-- Data for processing follows --
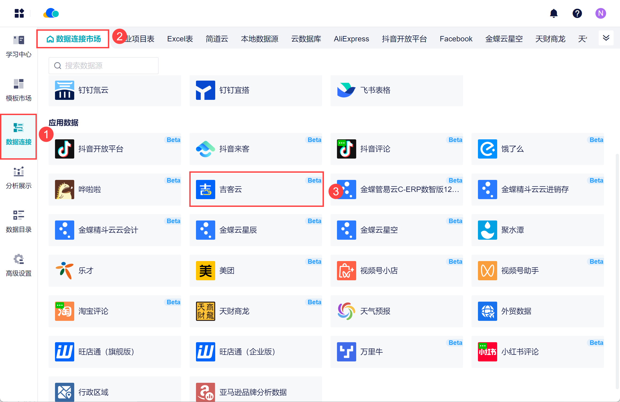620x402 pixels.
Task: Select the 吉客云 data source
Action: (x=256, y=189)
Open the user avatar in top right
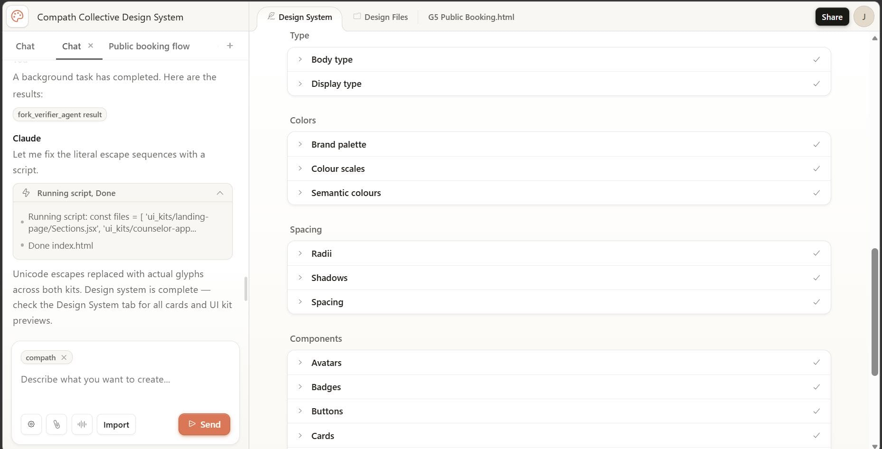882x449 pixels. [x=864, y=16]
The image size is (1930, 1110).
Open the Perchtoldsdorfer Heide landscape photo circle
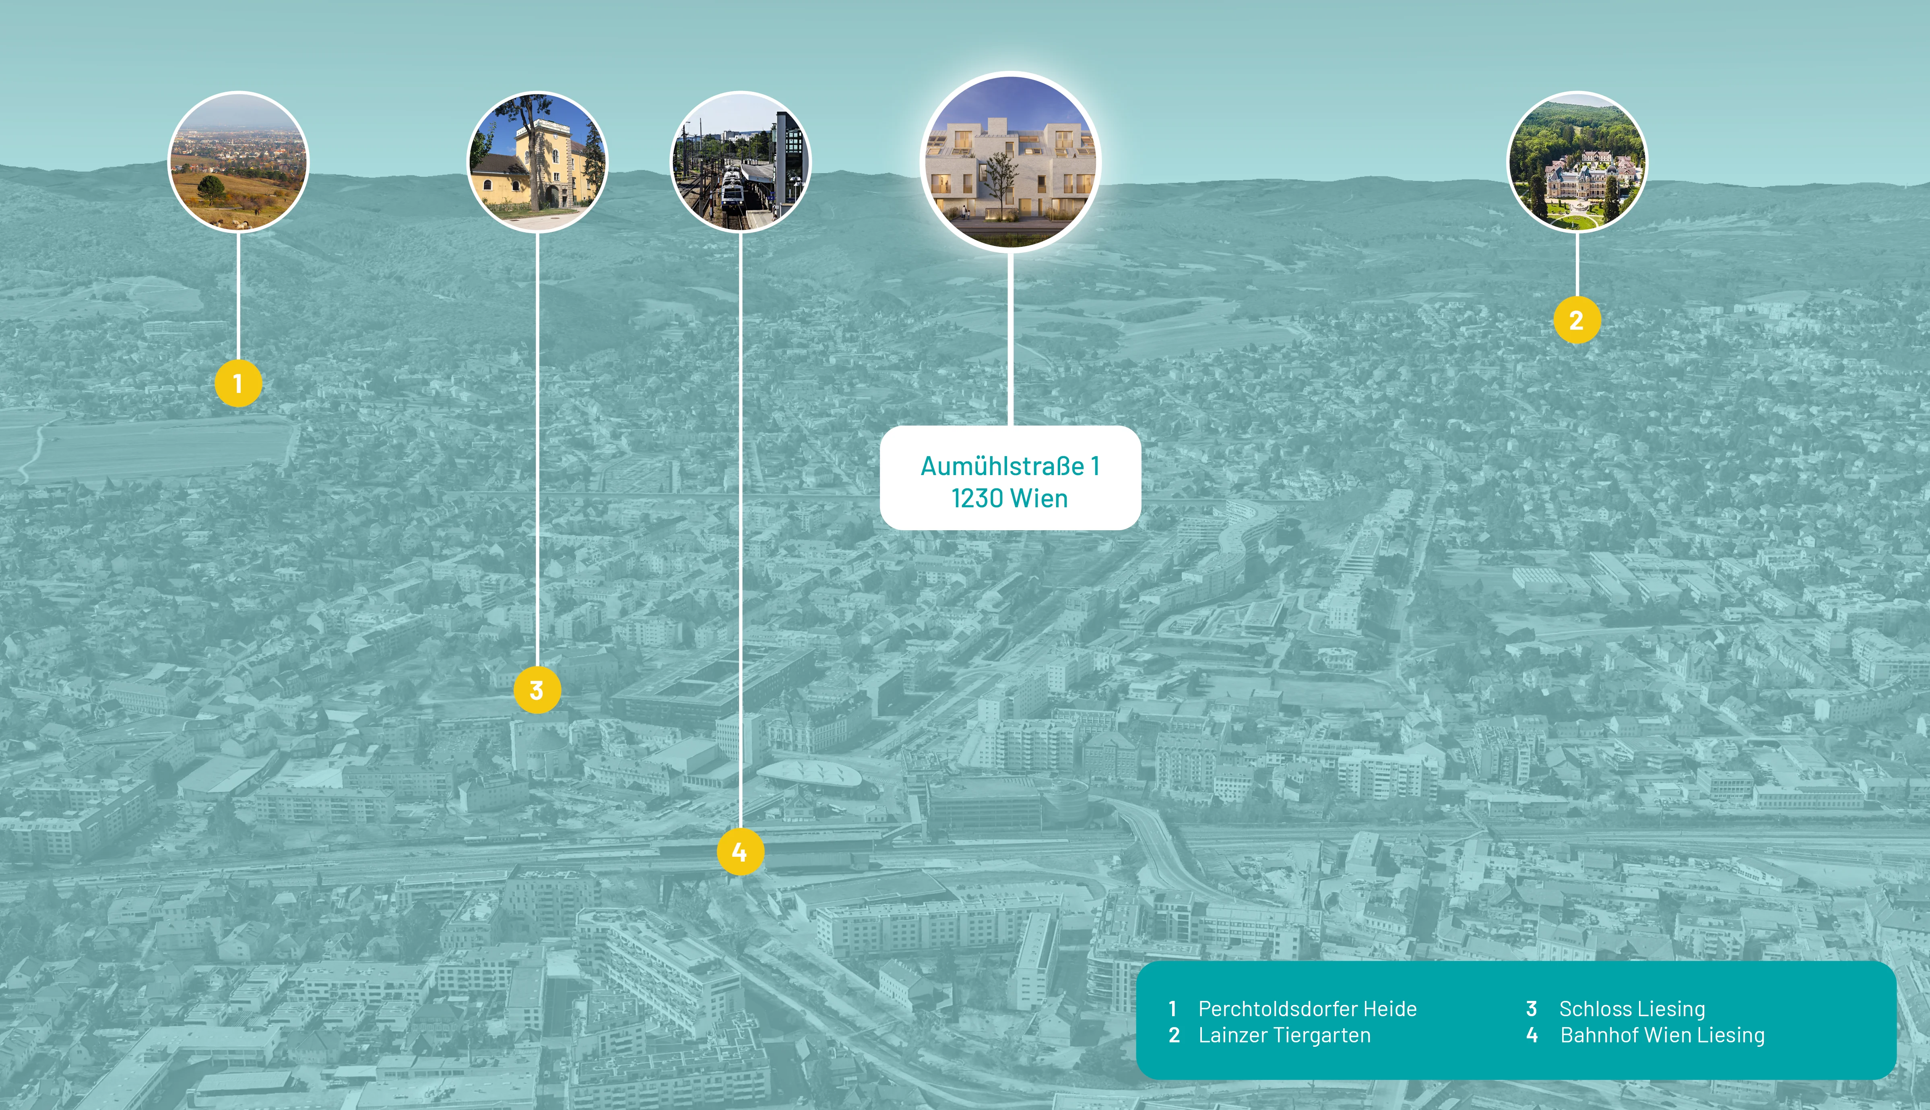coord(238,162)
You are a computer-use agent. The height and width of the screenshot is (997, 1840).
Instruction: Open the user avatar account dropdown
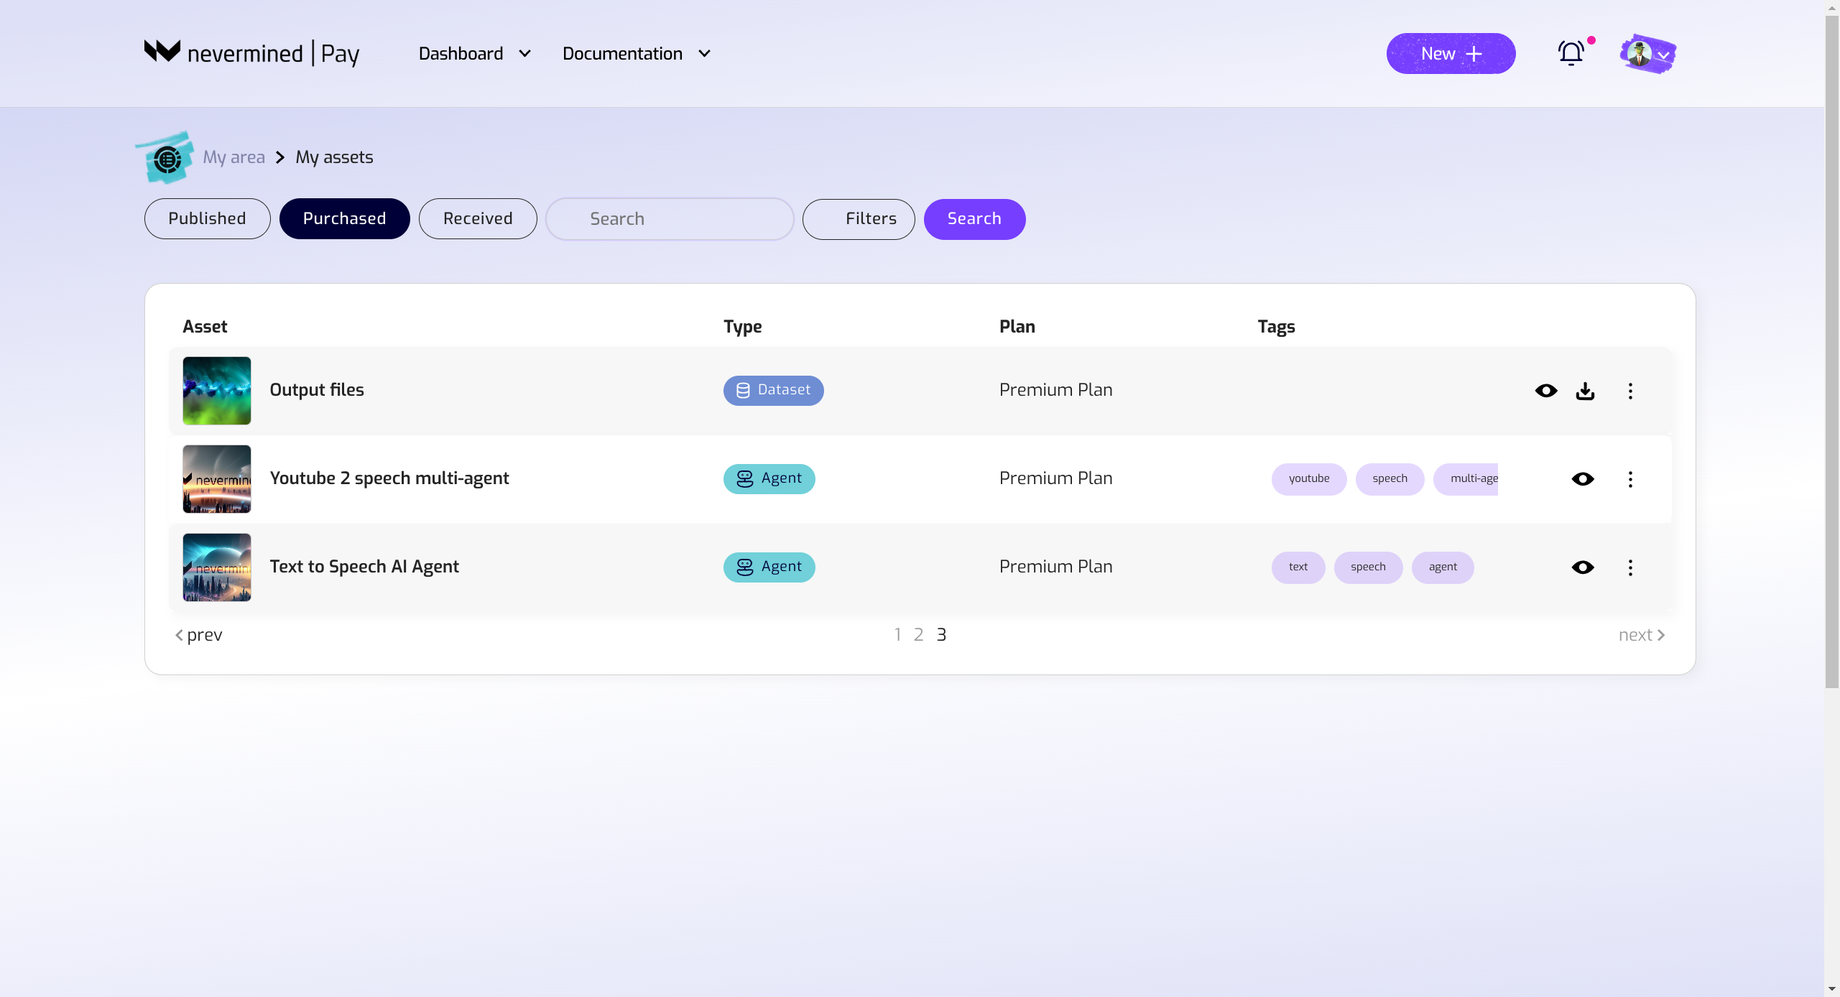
-- Data for processing concluded --
-- Data for processing follows --
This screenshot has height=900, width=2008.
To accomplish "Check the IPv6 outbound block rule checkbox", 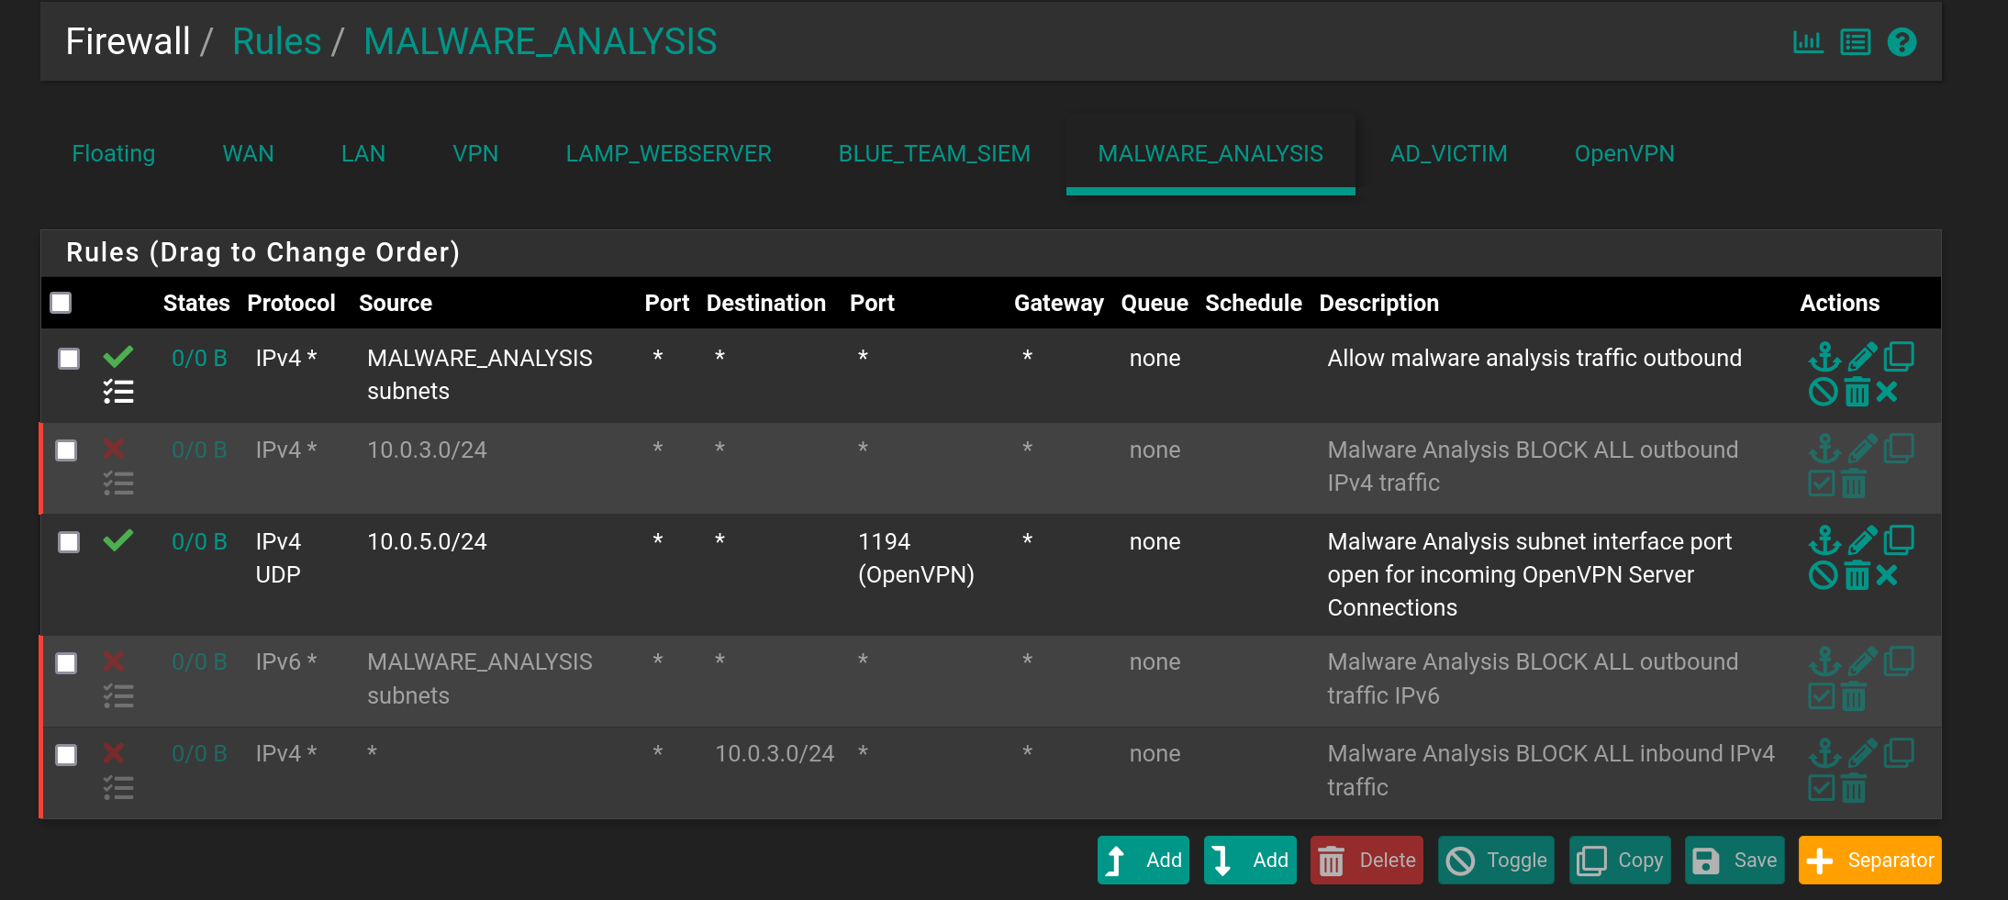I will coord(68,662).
-- Data for processing concluded --
-- Data for processing follows --
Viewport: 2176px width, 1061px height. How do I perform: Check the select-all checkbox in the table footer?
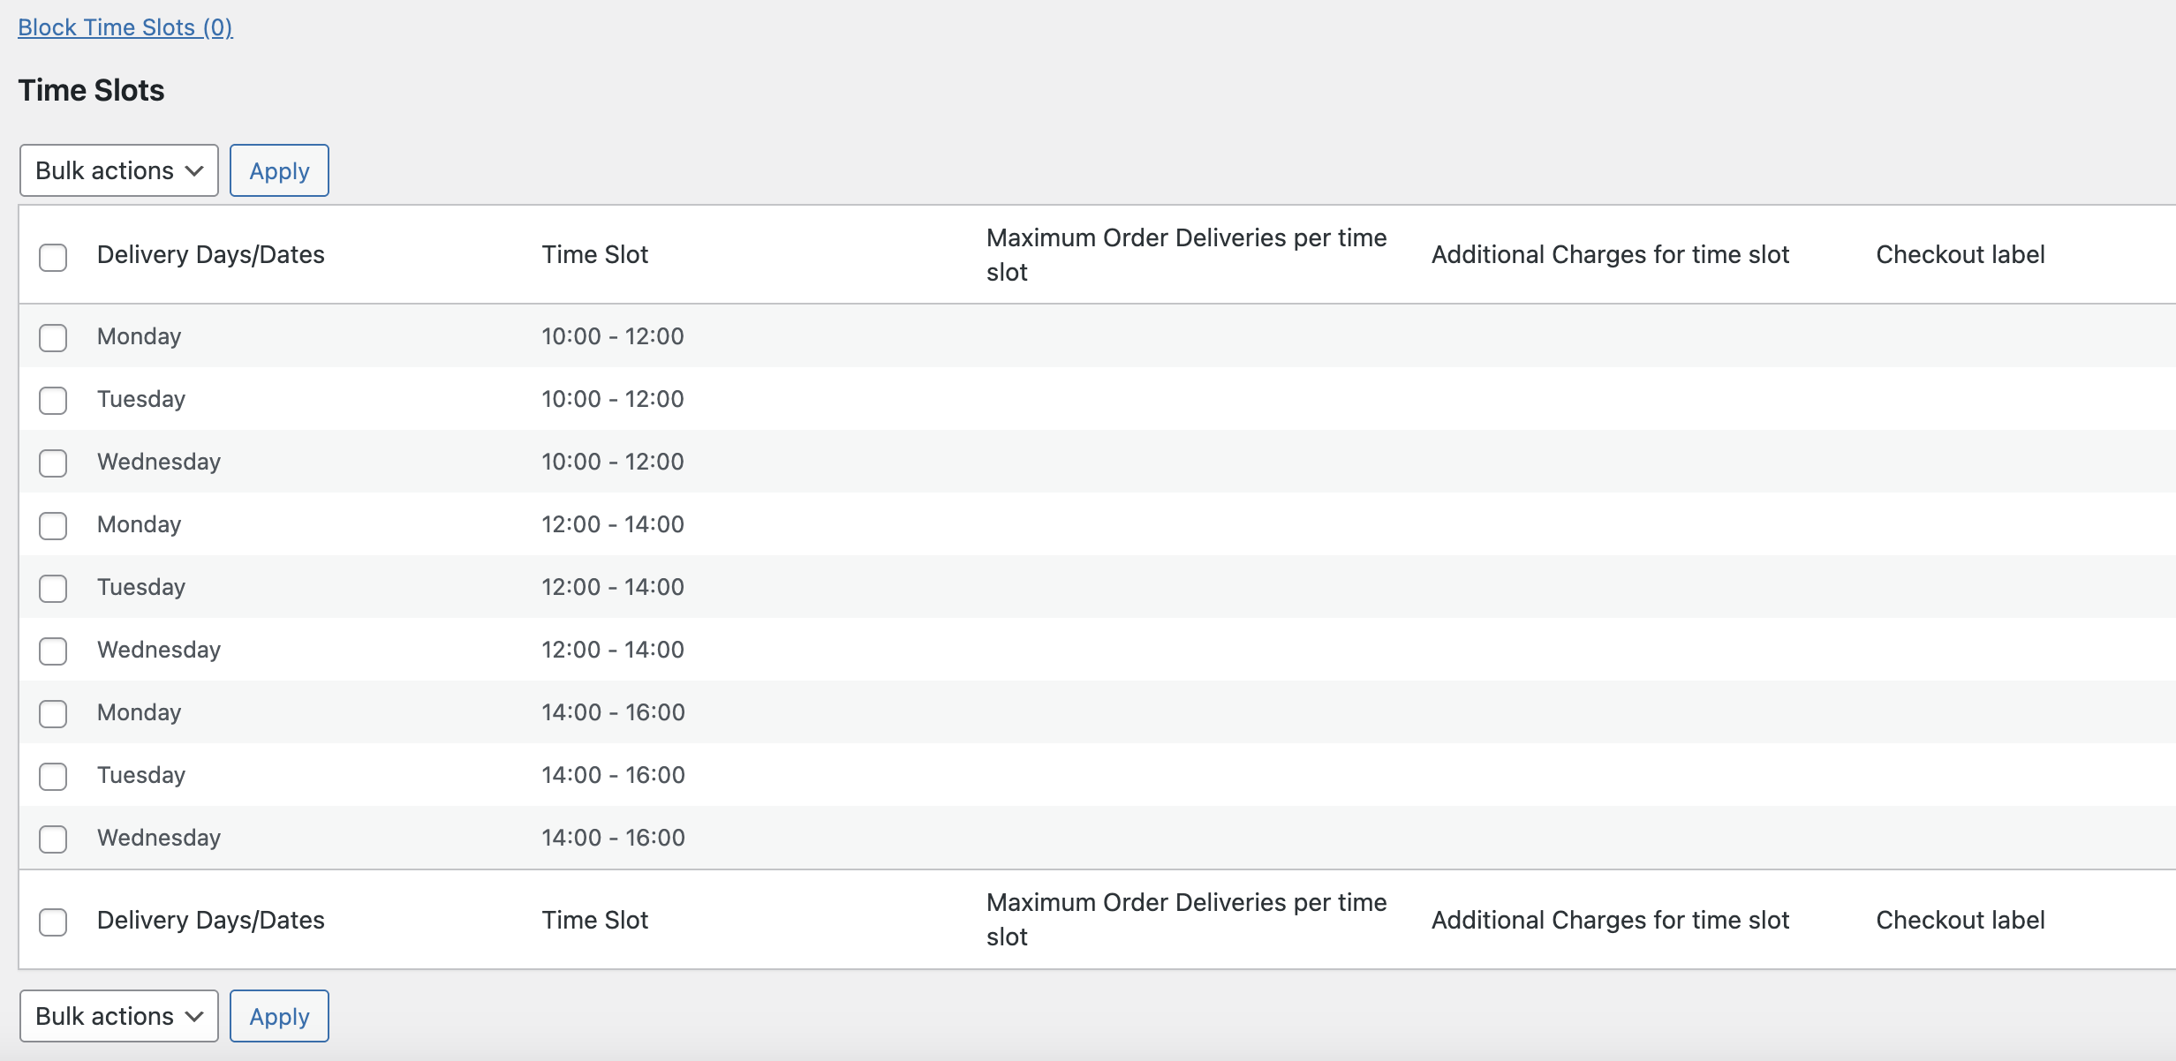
-- Data for processing concluded --
Exercise instructions:
Going by the entries above, repeat exactly the lines that start at the line with "Open the user avatar in top right" and go on through the line with "Instruction: Open the". Pictures are not part of the copy.

Exercise answer:
Open the user avatar in top right
882x449 pixels. [x=864, y=16]
The image size is (1930, 1110).
Open the Perchtoldsdorfer Heide landscape photo circle
coord(238,162)
You are a computer-use agent. The height and width of the screenshot is (997, 1840).
Instruction: Open the user avatar account dropdown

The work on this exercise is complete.